If there is any certainty, it is that disposable polypropylene masks do not biodegrade. In order for a material to decompose in a biological medium, certain conditions for degradation, i.e. reaction by micro-organisms in the medium, must be met. Here, the polymer is too stable for enzymes to be able to break it down by fragmenting it until it is eliminated. Its only enemy would be ultraviolet rays. Making biodegradable masks would be a false good idea since, apart from the fact that it is hazardous waste, we are not equipped in France with sites capable of doing biodegradability on a large scale, knowing that what is biodegradable is not necessarily good for the environment! Furthermore, there is a risk that stamping a mask as 'biodegradable’ may lead some consumers to throw them away anywhere... To avoid the invasion of this waste, only the wearing of a mask made of reusable fabric can counter the massive production of mask waste.

Could we then imagine a recycling sector specialising in single-use masks?

Personally, I don't think this is a good idea for reasons of economic reality. Today, the waste recycling industry is very concerned about the recyclability of its plastic products in the face of the safety rules imposed by the health crisis, and recycling protective masks could endanger the health of sorting operators. Even if polypropylene masks are theoretically easy to recycle, it is not necessarily easy to find a second life for them in the form of a new mask or object. And how many times could a mask be recycled? It would need to be stamped each time it is recycled, not to mention that it will lose some of its filtering power each time it is reused. There also remains the question of social acceptability: who will agree to wear a re-treated mask? I believe that the best thing to do today is to carefully throw your mask in the bin, making sure you close the bag carefully because the object that has protected us for a few hours could contaminate those collecting it who remove our waste every day. 
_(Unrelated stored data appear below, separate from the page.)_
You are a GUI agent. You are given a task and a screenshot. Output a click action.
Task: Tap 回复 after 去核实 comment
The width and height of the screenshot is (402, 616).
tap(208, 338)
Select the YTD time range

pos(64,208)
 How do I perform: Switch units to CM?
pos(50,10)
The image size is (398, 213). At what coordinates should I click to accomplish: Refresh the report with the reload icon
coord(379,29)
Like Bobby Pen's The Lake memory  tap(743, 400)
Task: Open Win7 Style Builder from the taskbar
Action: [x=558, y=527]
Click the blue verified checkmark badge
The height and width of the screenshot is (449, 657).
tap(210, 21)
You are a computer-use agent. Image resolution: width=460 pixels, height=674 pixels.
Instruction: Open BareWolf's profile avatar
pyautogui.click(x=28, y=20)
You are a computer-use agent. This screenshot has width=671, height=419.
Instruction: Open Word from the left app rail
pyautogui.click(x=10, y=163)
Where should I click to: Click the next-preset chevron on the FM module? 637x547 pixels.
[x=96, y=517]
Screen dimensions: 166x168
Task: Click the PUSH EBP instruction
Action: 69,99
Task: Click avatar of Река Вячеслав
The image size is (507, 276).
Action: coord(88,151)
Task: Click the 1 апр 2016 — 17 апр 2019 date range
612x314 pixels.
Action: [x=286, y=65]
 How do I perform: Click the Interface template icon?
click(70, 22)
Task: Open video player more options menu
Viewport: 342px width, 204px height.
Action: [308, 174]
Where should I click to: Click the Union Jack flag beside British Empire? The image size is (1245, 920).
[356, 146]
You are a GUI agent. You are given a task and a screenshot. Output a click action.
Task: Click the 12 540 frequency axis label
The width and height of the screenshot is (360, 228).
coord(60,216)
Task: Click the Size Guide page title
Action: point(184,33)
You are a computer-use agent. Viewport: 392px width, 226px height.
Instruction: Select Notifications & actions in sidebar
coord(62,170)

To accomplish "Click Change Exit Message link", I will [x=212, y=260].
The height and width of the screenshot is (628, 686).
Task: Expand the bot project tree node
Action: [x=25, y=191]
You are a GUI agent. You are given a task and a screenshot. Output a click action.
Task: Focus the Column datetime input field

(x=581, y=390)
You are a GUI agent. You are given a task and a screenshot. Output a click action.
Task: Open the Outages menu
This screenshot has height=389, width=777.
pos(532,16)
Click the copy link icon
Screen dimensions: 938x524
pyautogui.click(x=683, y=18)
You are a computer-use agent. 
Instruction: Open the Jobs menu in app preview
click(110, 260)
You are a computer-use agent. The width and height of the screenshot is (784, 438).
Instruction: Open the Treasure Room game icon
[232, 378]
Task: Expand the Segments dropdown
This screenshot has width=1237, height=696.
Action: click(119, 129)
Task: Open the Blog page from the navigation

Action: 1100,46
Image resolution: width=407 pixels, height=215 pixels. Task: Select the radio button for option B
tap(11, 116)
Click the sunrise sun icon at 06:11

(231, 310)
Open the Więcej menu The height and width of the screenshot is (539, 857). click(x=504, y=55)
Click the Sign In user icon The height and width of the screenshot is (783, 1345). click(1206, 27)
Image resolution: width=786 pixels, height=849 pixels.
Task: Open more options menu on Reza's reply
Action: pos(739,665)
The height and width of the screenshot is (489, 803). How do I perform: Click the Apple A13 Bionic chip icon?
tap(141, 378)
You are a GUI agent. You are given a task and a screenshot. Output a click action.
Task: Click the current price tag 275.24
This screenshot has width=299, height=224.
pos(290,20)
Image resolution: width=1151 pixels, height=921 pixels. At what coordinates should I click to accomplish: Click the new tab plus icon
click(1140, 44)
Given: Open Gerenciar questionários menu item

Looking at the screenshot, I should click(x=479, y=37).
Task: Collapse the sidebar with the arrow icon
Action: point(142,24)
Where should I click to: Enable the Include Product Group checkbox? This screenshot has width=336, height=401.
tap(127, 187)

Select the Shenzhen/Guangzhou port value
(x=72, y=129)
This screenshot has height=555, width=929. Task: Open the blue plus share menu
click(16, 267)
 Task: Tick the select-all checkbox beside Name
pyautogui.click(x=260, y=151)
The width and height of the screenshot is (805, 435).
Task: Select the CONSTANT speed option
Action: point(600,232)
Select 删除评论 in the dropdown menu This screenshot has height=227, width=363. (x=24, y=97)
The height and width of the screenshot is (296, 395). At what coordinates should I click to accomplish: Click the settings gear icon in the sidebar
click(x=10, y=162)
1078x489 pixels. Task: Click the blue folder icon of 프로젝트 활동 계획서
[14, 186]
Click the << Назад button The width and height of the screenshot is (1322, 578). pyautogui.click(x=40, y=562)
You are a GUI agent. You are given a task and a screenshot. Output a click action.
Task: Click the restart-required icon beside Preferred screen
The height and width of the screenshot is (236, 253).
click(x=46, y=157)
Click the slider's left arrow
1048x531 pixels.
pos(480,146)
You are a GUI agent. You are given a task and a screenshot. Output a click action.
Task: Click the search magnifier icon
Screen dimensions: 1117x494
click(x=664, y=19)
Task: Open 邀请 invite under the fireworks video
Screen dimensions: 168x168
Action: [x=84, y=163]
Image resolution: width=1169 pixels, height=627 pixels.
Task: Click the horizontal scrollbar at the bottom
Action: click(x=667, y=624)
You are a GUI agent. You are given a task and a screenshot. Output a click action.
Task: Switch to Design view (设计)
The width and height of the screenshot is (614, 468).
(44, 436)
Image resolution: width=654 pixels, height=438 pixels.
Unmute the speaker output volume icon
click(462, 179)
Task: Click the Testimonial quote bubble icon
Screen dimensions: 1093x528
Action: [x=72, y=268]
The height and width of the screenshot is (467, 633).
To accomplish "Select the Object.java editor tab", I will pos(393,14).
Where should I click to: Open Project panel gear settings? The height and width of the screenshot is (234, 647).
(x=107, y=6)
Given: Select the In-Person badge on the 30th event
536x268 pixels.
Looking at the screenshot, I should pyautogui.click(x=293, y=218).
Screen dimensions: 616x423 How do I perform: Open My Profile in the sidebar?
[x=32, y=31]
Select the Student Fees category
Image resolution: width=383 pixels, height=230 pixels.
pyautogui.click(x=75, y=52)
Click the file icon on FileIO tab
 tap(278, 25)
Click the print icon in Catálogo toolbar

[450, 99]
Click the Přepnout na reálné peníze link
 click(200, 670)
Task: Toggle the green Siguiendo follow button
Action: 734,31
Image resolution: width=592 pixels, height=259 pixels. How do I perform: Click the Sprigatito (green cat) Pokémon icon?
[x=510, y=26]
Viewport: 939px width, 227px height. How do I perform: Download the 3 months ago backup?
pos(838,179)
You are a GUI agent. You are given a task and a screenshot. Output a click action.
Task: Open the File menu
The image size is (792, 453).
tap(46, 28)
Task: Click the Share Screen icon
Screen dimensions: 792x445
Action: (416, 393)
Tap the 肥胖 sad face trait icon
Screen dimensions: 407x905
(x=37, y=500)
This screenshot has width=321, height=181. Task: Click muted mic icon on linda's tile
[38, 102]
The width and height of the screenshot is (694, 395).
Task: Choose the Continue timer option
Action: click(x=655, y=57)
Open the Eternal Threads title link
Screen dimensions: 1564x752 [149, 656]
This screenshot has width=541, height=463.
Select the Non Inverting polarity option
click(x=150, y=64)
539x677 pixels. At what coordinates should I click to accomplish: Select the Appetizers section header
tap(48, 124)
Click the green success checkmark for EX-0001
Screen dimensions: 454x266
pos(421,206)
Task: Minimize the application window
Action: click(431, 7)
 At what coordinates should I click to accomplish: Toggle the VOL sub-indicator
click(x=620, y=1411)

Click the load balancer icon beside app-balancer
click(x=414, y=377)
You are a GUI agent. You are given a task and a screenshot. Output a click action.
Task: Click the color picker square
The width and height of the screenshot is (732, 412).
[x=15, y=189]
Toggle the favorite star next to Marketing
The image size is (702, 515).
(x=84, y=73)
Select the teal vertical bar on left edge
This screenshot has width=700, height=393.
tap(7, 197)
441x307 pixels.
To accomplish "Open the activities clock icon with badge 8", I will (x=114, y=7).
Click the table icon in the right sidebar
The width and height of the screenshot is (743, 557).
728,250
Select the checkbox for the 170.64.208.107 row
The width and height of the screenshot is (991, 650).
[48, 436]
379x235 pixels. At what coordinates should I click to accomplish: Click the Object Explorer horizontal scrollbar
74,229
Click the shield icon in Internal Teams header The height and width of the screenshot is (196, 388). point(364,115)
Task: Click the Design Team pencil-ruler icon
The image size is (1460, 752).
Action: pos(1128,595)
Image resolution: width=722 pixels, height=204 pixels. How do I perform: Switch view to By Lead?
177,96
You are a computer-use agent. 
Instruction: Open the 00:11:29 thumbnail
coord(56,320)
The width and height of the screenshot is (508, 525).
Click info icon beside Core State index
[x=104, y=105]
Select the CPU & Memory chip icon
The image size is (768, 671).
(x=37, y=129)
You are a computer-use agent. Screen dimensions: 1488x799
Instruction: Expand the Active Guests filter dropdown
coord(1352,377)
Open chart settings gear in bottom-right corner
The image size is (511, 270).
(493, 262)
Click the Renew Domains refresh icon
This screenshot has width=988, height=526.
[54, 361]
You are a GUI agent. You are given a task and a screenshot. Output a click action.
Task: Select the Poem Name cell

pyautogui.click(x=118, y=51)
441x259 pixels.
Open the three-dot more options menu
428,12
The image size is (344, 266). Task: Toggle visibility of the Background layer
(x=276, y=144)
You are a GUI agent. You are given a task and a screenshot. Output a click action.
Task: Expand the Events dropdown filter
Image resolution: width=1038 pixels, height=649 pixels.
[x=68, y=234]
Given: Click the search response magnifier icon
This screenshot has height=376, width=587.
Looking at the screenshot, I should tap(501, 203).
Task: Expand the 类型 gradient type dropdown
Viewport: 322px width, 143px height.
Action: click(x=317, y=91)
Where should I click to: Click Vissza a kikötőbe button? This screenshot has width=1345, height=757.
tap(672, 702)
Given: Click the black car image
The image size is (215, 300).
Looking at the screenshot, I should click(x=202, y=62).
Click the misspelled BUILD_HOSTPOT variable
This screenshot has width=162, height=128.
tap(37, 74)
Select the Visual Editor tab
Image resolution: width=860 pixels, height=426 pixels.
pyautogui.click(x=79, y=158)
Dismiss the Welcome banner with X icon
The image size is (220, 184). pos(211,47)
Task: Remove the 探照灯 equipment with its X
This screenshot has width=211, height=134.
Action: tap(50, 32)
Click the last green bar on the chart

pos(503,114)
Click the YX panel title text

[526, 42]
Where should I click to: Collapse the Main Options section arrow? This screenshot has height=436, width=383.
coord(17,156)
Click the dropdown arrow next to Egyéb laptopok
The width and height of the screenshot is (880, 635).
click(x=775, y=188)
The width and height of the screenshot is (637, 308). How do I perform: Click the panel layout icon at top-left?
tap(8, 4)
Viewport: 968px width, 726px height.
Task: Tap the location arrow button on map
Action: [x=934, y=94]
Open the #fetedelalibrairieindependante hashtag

Jean-François Gérard, lecturer in the materials science and engineering department, researcher at the laboratoire IMP, Deputy Scientific Director of the Institut du Chimie du CNRS (Institute of Chemistry at the National Centre for Scientific Research) and Vice-President of the AXELERA competitiveness cluster for the chemical and environmental sectors, has recently been appointed by the Ministry of Research and Higher Education and the Ministry of the Economy and Finance as a member representing public research on the Strategic Sector Committee (CSF) for ‘ Chemistry & Materials’ of the National Council of Industry (CNI). Its mission is to ensure coordination between the work of the CNI and government initiatives in research and innovation in the field that concerns the sector.


1 The laboratoire IMP is a joint research unit of the CNRS (UMR CNRS 5223), located on three University of Lyon sites: INSA Lyon, Claude Bernard Lyon 1 University and Jean Monnet de St Etienne University.